YOUR INSTRUCTIONS:
Restate the listing exactly.
───── PROVIDED DATA ─────
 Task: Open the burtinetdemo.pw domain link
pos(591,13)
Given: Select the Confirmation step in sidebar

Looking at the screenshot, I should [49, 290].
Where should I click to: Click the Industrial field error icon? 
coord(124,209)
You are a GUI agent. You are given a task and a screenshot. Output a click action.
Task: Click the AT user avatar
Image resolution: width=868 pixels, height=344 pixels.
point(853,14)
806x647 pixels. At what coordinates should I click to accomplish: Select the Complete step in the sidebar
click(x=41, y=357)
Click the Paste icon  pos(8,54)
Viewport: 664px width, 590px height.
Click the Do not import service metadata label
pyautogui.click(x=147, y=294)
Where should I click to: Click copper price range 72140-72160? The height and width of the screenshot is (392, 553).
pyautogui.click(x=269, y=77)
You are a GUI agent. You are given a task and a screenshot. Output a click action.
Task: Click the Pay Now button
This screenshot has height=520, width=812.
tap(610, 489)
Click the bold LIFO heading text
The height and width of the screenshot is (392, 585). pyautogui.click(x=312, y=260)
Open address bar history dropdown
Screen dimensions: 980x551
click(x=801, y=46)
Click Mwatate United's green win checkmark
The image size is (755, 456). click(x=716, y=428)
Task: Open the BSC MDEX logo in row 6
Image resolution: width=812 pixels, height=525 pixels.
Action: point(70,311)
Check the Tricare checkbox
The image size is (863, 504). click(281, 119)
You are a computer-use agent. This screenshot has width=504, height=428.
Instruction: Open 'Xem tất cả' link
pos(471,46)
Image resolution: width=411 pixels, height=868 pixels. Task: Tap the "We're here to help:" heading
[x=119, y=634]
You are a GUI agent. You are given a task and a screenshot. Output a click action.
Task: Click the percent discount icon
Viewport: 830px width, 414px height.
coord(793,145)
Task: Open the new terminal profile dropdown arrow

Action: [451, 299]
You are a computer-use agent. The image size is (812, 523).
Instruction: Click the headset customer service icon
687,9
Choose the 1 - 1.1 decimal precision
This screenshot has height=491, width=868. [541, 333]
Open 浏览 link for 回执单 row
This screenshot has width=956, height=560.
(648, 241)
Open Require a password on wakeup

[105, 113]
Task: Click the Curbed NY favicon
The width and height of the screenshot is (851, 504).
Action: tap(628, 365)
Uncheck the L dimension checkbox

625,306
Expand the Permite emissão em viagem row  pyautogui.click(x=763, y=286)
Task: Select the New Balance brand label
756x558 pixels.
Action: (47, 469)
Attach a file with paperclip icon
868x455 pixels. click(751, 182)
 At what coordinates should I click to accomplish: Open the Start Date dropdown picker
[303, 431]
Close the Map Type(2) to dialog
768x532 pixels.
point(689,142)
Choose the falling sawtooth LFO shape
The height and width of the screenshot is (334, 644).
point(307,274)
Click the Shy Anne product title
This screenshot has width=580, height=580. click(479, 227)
─────
ANSWER TO THIS EXERCISE:
 Task: Open the burtinetdemo.pw domain link
pos(591,13)
Given: Select the Confirmation step in sidebar

Looking at the screenshot, I should [49, 290].
Where should I click to: Click the Industrial field error icon? 
coord(124,209)
You are a GUI agent. You are given a task and a screenshot. Output a click action.
Task: Click the AT user avatar
Image resolution: width=868 pixels, height=344 pixels.
point(853,14)
806x647 pixels. At what coordinates should I click to accomplish: Select the Complete step in the sidebar
click(x=41, y=357)
Click the Paste icon  pos(8,54)
Viewport: 664px width, 590px height.
Click the Do not import service metadata label
pyautogui.click(x=147, y=294)
Where should I click to: Click copper price range 72140-72160? The height and width of the screenshot is (392, 553).
pyautogui.click(x=269, y=77)
You are a GUI agent. You are given a task and a screenshot. Output a click action.
Task: Click the Pay Now button
This screenshot has height=520, width=812.
tap(610, 489)
Click the bold LIFO heading text
The height and width of the screenshot is (392, 585). pyautogui.click(x=312, y=260)
Open address bar history dropdown
Screen dimensions: 980x551
click(x=801, y=46)
Click Mwatate United's green win checkmark
The image size is (755, 456). click(x=716, y=428)
Task: Open the BSC MDEX logo in row 6
Image resolution: width=812 pixels, height=525 pixels.
Action: point(70,311)
Check the Tricare checkbox
The image size is (863, 504). click(281, 119)
You are a computer-use agent. This screenshot has width=504, height=428.
Instruction: Open 'Xem tất cả' link
pos(471,46)
Image resolution: width=411 pixels, height=868 pixels. Task: Tap the "We're here to help:" heading
[x=119, y=634]
You are a GUI agent. You are given a task and a screenshot. Output a click action.
Task: Click the percent discount icon
Viewport: 830px width, 414px height.
coord(793,145)
Task: Open the new terminal profile dropdown arrow

Action: [451, 299]
You are a computer-use agent. The image size is (812, 523).
Instruction: Click the headset customer service icon
687,9
Choose the 1 - 1.1 decimal precision
This screenshot has height=491, width=868. [541, 333]
Open 浏览 link for 回执单 row
This screenshot has width=956, height=560.
(648, 241)
Open Require a password on wakeup

[105, 113]
Task: Click the Curbed NY favicon
The width and height of the screenshot is (851, 504).
Action: tap(628, 365)
Uncheck the L dimension checkbox

625,306
Expand the Permite emissão em viagem row  pyautogui.click(x=763, y=286)
Task: Select the New Balance brand label
756x558 pixels.
Action: (47, 469)
Attach a file with paperclip icon
868x455 pixels. click(751, 182)
 At what coordinates should I click to accomplish: Open the Start Date dropdown picker
[303, 431]
Close the Map Type(2) to dialog
768x532 pixels.
point(689,142)
Choose the falling sawtooth LFO shape
The height and width of the screenshot is (334, 644).
point(307,274)
Click the Shy Anne product title
This screenshot has width=580, height=580. click(479, 227)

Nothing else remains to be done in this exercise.